A separate monographic study has never been devoted to the Jesuit church and college in Przemyśl. The present text was written as a sort of by-product while preparing a broader study of the Przemyśl church and monastery in the 17th and 18th centuries and a monograph of Giacomo Briano’s work; it only points to three aspects of that complex: the state of research, the history of the construction in the 17th century and the preserved designs by Giacomo Briano. Studies devoted to the construction of the Jesuit church in Przemyśl conducted up till now are scarce. The history of the church’s construction has not been presented in detail as yet; also the question of who designed the building has not been presented clearly. In literature the names of Vincenzo Petrini, Giacomo Briano and Jakub Solari may be encountered.

Construction of the Przemyśl church was started in 1621. In the next year bringing stone was started for building the new abode. In 1626 Anna Uliń ska née Tyrawska offered 90 thousand zloty for building the college and another 12 thousand zloty for building the church. One year later the corner stone of the church foundation was blessed and at the same time from 1627 the wooden building of the college was constructed and it was finished in 1634. We do not have certain information about the further history of the church construction until 1641 when “at the gate of St Ignatius Church” King Władysław IV was greeted when he visited Przemyśl. In 1642 Stanisław Świerzyń ski presented the monks with his tenement house to be used by them as the boarding house. The Przemyśl residence gained the rank of college in 1647 and Anna Uliń ska née Tyrawska was declared its founder. The very college “did not take form” then, because “the church was being built with great effort and a lot of means”, and next construction of the school buildings was planned. In 1651 Ulińska in her last will gave 50 thousand zloty for “building a stone church”; moreover, she bequeathed all her movables and jewels to this aim.

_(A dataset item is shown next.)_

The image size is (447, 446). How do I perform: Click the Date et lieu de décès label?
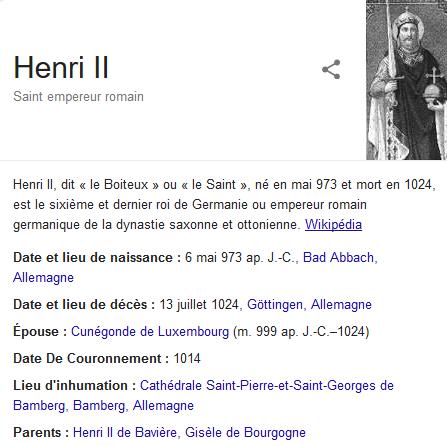pyautogui.click(x=84, y=305)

The church and college survived both Chmielnicki’s incursion and the Swedish ‘deluge’. The next news concerning the construction comes from 1661 when it was noted that “the portico of the college with the corridor to the church were built to the foundations”. In 1664 the construction was completed in its basic part and the monks began furnishing the church. The works were completed in 1671. Construction of the stone college was started in 1679 and finished in 1683. The church was consecrated in 1684.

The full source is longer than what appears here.